Tracy was growing as a railroad center. The new line through Los Banos was the fastest and least expensive route to Los Angeles. On March 1, 1894, the railroad headquarters at Lathrop was moved to Tracy. All the railroad equipment including engines and buildings, except the eating house, were involved in the transfer. Construction of a roundhouse started in Tracy in 1896. The museum displays many artifacts from Tracy’s railroad heydays.
Agriculture Grows
In the latter half of the 19th century, agriculture took hold, first with sheep grazing, moving flocks to the hills and down to the valley with the seasons, then with farming as the Delta levees were built and river irrigation established. Sheep ranches largely gave way to cattle around World War I. Farming, even on the drier west side of the valley, flourished with varied crops like barley, tomatoes, asparagus, nuts and fruit and large processing plants. By the 1950s, agriculture was Tracy’s main industry. The museum provides examples and period photographs of farm practices and life.

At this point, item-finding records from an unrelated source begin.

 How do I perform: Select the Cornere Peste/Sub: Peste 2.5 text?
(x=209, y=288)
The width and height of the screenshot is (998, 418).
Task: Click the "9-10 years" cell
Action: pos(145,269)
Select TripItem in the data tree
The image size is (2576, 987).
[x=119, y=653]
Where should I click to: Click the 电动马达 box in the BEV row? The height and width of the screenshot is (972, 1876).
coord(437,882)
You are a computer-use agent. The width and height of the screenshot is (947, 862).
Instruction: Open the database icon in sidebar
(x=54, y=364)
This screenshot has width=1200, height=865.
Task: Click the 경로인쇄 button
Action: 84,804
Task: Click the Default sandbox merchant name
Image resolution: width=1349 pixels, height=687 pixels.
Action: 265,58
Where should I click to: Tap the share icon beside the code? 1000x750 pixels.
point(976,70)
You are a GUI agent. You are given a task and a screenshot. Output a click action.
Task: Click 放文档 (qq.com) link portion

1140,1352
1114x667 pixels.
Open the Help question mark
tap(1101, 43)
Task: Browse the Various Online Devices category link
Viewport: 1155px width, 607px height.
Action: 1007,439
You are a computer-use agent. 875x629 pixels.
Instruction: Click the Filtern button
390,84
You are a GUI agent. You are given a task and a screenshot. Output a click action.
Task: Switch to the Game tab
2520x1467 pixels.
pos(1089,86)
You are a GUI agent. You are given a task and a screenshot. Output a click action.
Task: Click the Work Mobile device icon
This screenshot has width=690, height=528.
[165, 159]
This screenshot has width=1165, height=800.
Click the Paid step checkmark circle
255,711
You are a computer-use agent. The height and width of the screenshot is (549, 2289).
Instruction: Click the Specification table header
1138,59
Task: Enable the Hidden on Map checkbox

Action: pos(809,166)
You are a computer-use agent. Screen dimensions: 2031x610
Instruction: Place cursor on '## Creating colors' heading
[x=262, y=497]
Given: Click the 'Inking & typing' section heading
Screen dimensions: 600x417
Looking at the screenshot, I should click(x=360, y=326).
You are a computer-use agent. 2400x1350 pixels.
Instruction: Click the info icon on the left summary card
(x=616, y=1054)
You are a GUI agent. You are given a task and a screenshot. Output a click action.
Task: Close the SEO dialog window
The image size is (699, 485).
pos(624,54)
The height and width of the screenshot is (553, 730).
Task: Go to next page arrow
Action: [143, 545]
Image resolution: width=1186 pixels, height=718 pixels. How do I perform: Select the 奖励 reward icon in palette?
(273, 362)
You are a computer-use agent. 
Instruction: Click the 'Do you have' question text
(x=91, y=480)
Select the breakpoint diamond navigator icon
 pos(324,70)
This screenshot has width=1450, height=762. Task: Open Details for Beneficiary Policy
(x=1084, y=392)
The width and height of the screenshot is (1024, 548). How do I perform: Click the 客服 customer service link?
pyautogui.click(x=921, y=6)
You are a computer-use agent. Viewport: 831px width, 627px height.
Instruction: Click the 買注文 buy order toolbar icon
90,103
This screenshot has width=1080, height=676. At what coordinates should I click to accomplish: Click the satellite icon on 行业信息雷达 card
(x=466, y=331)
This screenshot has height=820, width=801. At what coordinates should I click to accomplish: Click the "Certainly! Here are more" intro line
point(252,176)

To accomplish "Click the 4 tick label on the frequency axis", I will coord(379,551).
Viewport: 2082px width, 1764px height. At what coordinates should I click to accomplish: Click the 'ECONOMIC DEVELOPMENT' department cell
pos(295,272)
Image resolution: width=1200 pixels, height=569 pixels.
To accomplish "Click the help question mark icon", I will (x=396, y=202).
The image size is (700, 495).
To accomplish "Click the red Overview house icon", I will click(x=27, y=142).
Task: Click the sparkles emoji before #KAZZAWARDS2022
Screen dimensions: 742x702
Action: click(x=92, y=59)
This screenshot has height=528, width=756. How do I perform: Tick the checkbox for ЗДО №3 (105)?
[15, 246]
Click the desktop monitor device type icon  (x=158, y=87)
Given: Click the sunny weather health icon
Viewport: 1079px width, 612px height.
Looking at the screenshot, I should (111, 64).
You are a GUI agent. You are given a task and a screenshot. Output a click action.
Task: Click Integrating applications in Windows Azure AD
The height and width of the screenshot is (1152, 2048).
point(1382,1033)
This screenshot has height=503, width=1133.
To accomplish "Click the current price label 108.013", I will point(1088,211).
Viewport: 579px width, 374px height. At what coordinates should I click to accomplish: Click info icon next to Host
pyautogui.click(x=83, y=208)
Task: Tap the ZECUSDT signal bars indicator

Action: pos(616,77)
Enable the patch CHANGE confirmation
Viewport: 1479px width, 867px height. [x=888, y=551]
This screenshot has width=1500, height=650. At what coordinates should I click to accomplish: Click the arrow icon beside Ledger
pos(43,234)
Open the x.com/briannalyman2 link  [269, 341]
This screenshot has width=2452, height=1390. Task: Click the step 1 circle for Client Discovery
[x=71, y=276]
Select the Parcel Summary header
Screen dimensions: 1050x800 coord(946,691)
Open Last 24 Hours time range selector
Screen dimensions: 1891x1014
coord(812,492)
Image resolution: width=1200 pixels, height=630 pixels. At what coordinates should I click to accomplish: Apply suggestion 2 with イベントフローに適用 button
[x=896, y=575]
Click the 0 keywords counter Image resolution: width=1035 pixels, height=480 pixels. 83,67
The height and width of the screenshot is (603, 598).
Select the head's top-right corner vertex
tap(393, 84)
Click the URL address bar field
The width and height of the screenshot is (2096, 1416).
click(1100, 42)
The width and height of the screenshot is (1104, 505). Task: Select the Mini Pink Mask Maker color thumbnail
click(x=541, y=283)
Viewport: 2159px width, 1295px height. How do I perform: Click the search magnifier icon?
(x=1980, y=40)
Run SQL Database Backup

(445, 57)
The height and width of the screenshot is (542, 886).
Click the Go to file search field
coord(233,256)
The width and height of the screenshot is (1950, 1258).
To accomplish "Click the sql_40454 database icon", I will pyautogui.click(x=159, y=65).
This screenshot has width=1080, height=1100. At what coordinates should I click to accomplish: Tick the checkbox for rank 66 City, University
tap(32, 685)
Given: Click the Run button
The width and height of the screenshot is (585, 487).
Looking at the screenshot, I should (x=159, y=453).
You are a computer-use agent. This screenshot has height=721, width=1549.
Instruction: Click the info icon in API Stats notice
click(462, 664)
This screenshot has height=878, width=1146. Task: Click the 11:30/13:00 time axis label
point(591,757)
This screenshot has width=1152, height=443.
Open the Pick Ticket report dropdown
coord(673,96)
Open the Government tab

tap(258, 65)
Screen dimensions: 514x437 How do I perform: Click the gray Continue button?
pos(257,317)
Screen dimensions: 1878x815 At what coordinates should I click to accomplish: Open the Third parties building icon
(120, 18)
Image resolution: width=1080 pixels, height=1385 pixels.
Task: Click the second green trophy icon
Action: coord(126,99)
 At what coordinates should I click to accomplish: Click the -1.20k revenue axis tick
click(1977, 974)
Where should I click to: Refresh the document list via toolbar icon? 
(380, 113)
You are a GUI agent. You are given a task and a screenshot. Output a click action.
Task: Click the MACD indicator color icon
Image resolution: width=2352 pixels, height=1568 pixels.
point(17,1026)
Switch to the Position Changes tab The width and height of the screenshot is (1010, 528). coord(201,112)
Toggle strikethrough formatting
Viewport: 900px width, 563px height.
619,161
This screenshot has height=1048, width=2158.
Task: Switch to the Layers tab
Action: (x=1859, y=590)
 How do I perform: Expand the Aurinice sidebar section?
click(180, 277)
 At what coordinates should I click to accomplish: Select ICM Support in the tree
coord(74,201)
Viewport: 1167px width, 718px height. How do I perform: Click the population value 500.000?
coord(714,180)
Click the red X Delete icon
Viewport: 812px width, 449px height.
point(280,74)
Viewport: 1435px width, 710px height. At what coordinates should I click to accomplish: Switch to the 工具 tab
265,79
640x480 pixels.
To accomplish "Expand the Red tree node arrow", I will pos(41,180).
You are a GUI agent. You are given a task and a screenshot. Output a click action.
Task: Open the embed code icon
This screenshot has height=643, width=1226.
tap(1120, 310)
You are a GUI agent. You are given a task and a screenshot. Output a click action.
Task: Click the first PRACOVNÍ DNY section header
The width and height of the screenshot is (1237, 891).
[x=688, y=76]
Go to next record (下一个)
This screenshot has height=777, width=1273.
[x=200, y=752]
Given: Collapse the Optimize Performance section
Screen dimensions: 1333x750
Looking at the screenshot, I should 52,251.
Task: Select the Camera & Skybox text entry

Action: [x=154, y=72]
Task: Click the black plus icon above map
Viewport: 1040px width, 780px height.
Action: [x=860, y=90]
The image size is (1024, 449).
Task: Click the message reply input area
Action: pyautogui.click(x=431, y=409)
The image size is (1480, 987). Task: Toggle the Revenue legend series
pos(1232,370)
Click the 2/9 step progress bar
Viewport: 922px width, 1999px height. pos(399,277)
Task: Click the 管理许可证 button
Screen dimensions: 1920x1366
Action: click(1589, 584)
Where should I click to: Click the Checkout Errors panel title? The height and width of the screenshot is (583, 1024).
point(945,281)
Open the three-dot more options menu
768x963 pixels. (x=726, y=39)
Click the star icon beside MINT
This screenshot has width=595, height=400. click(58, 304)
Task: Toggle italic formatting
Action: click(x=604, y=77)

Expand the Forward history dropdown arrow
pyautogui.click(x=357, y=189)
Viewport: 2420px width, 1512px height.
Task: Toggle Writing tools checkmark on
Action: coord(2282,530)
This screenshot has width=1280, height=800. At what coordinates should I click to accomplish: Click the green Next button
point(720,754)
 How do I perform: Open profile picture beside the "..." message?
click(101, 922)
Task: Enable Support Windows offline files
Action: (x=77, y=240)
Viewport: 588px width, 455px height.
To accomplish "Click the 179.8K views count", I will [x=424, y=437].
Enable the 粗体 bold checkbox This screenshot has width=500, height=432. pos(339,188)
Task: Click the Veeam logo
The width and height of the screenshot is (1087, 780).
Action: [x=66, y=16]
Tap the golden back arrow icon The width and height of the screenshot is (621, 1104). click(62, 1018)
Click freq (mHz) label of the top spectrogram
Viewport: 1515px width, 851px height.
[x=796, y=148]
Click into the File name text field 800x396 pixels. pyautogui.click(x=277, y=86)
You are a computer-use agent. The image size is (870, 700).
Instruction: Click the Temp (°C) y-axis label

Throughout the late 1800s and early 1900s, Tracy remained relatively small and isolated, reaching only 11,000 as late as 1960s. Life in town was focused on commerce to support the railroads and surrounding farms and ranches and surrounding government services and projects. The railroads brought a rough transient style, including bordellos and gambling that lasted into the late 1950s. Farmers and merchants sowed more stability working to the cycles of the crops.
Town to City
Tracy remained a regional railroad town and local commerce center for surrounding farms and ranches into the 1970s, when growth in the bay area started to spill over the Altamont and turn the small town of Tracy into the city of today.